Fuck these AntiVirus software vendors, they are just as much scum as the baddies are. What once was just Norton, today is everyone.

I'm glad that they're getting less access to the system, even if it's for another reason.

Given my experience with the scammy, spammy, parasitic mess that have been the vast majority of antivirus software providers I've tried here and there, good riddance. Good to see this. Now what to do about the spammy, scammy, parasitic mess that is called Windows 11?
I remember old setup wizards on Windows 9x that would commonly advise disabling any antivirus software before proceeding with an installation. Even back then, we knew those programs could break basic functionality like app installations, yet the platform owner never truly intervened.

This whole situation now feels like too little, too late. We currently have a vast market of "security" software built on top of their platform, and everyone is compelled to use it, often due to compliance requirements. Now, Microsoft has to walk on thin ice by restricting these "snake oil" vendors without getting into trouble for anticompetitive behavior by restricting a market on top of their platform that should have never existed in the first place.

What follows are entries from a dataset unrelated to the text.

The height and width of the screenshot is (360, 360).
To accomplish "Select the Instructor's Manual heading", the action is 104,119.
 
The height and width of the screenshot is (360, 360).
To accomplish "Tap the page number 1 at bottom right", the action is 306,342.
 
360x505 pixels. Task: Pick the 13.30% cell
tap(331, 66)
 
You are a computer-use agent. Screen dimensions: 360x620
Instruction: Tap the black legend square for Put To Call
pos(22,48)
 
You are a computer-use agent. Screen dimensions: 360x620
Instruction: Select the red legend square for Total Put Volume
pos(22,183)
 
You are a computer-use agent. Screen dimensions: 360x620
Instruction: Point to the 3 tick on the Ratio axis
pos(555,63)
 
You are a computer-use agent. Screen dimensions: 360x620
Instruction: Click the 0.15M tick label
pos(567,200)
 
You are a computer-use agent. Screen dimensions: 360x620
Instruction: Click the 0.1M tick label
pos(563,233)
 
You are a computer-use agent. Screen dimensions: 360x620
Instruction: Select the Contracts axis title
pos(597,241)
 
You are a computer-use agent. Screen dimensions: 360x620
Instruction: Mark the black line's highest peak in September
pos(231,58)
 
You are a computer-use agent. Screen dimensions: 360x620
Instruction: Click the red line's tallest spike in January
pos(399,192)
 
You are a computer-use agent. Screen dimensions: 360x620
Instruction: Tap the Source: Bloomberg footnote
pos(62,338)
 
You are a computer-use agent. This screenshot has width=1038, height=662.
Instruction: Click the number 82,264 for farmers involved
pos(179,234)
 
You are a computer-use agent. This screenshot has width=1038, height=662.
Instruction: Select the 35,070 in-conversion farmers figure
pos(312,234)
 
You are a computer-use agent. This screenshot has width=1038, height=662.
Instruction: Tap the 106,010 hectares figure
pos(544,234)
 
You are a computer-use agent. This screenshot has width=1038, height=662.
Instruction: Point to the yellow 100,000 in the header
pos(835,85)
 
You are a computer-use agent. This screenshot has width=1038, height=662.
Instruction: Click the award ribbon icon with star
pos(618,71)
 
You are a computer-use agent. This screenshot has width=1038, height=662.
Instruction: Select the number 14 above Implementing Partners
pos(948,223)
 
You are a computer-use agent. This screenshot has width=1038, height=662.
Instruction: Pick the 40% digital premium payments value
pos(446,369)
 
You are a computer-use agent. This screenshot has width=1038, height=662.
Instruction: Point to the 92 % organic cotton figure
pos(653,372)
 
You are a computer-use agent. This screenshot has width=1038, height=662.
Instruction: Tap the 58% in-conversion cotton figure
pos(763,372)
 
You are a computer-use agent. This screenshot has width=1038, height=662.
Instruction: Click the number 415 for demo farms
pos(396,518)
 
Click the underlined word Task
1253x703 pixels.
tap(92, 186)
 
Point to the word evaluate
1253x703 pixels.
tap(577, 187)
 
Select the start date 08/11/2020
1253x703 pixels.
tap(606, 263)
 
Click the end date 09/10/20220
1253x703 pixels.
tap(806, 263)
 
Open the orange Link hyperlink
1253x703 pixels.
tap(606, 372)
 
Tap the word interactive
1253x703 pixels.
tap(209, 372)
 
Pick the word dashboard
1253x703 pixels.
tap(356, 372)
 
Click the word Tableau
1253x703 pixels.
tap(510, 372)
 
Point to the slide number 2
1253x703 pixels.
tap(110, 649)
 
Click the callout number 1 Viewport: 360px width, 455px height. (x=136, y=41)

So after pondering this for a few days, why wouldn't the "easiest" anti-cheat, be to

a) have windows attest to the servers that its running in "secure" mode b) have windows provide the ability to apps/games to run in a validated / secure mode, where the OS would not let things like debuggers and the like attach to the game, as well as validate the game executables and assets that are loaded. i.e. part of "A" would be attesting that the executable it loaded had a specific signature and the game itself would then test the signature of all the assets they load.